During World War II, a French company constructed a pilot-scale operation using 640 kg/h of acid salts (Depasse, Bull. Assoc. Chim. Sucr. Distill. Fr., 62:317-339, 1945). They found that the reaction must take place in an anhydrous environment, because even the water dislodged from hydrated salts will dissolve some of the lighter ketones, creating a difficult and expensive separation problem. Thorough drying is therefore necessary before commencing with pyrolysis. Another phenomenon is that the mixed-ketone vapor is a complex azeotrope at temperatures below the condensation point of the most volatile ketone (Lefranc, 1943; Depasse, 1945).
Schultz and Sichels (J. Chem. Ed., 38:300-301, 1961) pointed out substantial inconsistency in the body of knowledge on this process.

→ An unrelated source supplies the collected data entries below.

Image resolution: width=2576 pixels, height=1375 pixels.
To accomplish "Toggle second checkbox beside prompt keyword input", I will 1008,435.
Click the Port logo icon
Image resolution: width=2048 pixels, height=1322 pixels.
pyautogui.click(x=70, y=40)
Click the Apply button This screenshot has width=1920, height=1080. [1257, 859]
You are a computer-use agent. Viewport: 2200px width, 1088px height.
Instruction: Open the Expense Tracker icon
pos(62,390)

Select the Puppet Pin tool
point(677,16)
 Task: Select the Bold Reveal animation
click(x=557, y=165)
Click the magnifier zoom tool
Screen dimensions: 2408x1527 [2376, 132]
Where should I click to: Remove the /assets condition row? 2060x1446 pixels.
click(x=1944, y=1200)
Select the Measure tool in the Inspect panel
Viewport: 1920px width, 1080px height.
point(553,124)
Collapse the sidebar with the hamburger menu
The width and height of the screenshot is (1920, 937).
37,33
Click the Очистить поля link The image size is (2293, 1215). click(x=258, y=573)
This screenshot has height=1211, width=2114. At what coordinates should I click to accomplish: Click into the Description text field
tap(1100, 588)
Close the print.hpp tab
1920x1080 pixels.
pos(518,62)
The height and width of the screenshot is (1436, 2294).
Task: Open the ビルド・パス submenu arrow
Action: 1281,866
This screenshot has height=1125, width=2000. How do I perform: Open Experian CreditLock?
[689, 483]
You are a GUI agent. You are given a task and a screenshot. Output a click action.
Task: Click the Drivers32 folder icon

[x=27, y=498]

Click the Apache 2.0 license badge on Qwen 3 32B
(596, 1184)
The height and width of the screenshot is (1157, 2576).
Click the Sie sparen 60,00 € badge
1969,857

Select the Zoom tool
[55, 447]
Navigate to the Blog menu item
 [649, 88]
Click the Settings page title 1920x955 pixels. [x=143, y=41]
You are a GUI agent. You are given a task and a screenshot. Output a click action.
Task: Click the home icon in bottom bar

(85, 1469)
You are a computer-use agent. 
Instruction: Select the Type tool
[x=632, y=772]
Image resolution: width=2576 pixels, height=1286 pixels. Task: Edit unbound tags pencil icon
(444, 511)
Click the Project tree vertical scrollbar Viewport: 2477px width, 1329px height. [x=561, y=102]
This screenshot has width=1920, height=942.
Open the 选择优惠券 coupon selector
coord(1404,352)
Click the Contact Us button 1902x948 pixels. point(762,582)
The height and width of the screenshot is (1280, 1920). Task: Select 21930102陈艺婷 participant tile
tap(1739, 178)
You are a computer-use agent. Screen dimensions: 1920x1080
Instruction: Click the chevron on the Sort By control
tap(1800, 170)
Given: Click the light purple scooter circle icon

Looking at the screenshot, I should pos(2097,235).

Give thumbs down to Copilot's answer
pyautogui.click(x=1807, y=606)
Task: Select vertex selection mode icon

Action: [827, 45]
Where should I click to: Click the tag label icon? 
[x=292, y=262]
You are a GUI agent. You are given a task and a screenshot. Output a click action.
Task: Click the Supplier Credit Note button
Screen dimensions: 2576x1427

Although many contemporary organic chemistry texts mentioned pyrolytic decomposition of fatty acid salts, indicating that the reaction gives high yields, the text cited relevant literature that gave little specific information about yields and composition of the product.
Because heat transfer from the reactor wall to adjacent solids is very slow, externally firing the reactor to provide reaction heat through the reactor wall is unsuitable for a large industrial process. In addition to requiring a very large reactor, uneven heating and long reaction times result in low yields due to production of side products by degradation of the ketones. Although it is possible to pass hot nitrogen gas through a bed of VFA salt in order to heat the salt for thermally converting a volatile fatty acid salt to a ketone, this approach requires very large heat exchangers to preheat the gas. Similarly, large heat exchangers are required to cool the gas and condense the ketone product. Thus, existing processes for pyrolytic conversion of organic acid salts to ketones are unsatisfactory, and there remains a need for improved processes.